Friday 16 January 2009

So who won then?

It will take a while, perhaps years, to work out whether yesterday's announcement on Heathrow is a disaster for the environment or so hedged around with conditions that the new runway may never be viable.

Certainly, in the short term, the proposed increase in flights though mixed mode has been put off, although, bizarrely, Geoff Hoon seems to have used this as an excuse to push through the runway, as the Guardian's Dan Milmo points out:
He said his refusal to allow more arrivals and departures on the existing site in west London made the need for a new runway all the more urgent.
Meanwhile, "Climate Change" secretary Ed Miliband has been telling the Indy's Andrew Grice that he won the last ditch negotiations with Hoon.

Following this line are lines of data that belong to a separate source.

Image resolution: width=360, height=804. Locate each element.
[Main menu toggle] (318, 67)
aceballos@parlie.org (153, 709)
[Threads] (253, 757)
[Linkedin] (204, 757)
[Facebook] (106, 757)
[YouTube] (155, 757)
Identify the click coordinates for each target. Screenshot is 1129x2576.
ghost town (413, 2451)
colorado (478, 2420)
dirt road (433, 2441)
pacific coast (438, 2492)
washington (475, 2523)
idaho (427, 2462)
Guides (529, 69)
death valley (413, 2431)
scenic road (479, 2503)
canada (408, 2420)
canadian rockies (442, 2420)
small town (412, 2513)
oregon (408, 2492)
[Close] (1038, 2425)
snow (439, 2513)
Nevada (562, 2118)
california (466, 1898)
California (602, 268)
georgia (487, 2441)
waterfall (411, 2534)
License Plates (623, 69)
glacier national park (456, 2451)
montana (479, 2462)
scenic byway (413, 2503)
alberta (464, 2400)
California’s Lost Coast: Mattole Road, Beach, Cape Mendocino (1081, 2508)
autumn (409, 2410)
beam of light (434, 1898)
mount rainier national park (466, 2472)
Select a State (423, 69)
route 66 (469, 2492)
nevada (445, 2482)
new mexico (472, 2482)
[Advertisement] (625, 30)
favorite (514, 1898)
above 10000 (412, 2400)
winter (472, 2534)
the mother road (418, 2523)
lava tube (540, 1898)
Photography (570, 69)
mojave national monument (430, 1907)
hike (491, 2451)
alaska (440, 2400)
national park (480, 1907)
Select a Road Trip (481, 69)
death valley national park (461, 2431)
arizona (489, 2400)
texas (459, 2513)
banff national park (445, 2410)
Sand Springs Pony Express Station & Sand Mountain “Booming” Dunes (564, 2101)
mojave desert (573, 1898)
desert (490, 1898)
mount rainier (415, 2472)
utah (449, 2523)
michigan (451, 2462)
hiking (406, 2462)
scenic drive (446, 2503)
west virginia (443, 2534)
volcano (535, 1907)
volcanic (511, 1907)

He spent Wednesday with the Transport Secretary, refusing to budge over his concerns that the expansion would scupper his forthcoming "carbon budget" designed to put Britain on track to meet its target of an 80 per cent carbon emission reduction by 2050. In the end, sources close to Mr Miliband say he won concessions. He negotiated for the third runway to initially run at half-capacity, limited to an extra 120,000 flights, and he secured a guarantee that carbon emissions from aviation would fall to 2005 levels by 2050.

"Ed is satisfied. The business lobby will effectively get half a runway," said a source familiar with the talks. "BAA won't be happy but we couldn't make an announcement that would blow our carbon budget straight away."

Labour MP and ministerial aide Andy Slaughter is now officially thinking about resigning, having met Gordon Brown yesterday, according to Grice.